▶ **Required task**
Which lines of the entries below contain the word "number"? Pick out and copy each of them, treating uppercase and lowercase as different.

Entries contained in a dataset
——————
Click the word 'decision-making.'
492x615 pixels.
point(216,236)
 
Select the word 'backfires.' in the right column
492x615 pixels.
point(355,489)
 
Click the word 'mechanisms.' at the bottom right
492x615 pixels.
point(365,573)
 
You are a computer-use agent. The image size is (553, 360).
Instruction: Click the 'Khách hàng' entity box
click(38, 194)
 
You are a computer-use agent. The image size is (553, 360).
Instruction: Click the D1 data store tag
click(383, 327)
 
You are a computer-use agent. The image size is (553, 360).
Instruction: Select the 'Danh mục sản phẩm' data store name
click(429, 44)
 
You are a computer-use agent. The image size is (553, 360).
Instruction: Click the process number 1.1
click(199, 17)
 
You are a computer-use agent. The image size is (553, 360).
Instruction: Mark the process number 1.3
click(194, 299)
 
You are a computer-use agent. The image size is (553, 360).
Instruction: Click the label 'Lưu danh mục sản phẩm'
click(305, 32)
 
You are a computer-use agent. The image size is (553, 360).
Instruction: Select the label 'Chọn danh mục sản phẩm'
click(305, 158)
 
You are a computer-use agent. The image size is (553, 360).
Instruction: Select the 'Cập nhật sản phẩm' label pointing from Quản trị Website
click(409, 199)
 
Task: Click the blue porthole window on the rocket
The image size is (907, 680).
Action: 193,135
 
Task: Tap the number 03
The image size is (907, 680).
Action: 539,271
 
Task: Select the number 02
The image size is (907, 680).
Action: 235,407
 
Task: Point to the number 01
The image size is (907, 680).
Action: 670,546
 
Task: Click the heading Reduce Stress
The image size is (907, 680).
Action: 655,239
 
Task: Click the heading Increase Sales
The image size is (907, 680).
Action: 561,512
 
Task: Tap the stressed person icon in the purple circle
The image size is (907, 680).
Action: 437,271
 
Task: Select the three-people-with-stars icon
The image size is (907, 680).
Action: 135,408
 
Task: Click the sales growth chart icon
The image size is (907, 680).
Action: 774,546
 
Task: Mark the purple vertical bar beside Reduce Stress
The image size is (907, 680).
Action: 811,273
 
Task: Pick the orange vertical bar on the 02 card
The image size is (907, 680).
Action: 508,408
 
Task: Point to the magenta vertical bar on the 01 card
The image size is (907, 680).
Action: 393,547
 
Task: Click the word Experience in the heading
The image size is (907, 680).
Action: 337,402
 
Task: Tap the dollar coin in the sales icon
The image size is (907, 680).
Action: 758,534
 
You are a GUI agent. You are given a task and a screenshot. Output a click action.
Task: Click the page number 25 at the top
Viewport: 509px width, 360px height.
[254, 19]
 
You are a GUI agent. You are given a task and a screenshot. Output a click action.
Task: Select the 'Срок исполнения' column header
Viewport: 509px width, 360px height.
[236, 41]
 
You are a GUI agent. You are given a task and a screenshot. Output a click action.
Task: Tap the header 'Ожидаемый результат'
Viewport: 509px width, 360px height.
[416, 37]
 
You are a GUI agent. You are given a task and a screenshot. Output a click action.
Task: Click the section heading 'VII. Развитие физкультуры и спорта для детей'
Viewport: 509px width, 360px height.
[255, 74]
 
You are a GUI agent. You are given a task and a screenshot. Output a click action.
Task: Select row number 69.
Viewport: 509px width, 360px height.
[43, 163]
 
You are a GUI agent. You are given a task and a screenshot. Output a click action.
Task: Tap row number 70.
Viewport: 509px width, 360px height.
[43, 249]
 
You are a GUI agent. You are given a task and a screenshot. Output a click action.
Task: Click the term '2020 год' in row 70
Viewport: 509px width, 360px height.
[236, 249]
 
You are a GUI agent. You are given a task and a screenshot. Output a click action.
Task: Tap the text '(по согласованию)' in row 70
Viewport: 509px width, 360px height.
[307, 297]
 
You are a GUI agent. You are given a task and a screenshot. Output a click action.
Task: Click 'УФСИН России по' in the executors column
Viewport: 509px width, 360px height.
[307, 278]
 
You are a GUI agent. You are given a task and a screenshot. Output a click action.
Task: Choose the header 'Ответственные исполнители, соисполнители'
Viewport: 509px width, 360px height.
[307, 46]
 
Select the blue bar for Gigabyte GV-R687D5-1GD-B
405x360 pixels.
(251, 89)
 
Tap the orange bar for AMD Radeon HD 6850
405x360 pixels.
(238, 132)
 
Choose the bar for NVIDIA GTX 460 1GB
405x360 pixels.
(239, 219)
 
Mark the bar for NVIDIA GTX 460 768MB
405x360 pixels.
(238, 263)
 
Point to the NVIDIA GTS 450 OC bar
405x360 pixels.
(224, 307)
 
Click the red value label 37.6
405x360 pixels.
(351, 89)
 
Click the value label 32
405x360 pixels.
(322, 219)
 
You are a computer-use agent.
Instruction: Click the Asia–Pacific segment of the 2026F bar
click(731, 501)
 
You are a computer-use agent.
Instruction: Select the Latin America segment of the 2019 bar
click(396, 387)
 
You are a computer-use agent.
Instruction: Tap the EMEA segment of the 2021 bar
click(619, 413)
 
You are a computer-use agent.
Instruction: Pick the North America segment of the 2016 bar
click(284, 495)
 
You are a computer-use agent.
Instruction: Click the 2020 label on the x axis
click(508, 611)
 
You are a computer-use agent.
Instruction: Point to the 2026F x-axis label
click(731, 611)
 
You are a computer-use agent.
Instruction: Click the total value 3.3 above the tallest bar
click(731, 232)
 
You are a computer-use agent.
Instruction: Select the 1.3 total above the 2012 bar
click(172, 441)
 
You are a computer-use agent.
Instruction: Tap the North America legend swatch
——————
▶ **Result for this task**
Instruction: Click the process number 1.1
Instruction: Mark the process number 1.3
Task: Tap the number 03
Task: Select the number 02
Task: Point to the number 01
Task: Click the page number 25 at the top
Task: Select row number 69.
Task: Tap row number 70.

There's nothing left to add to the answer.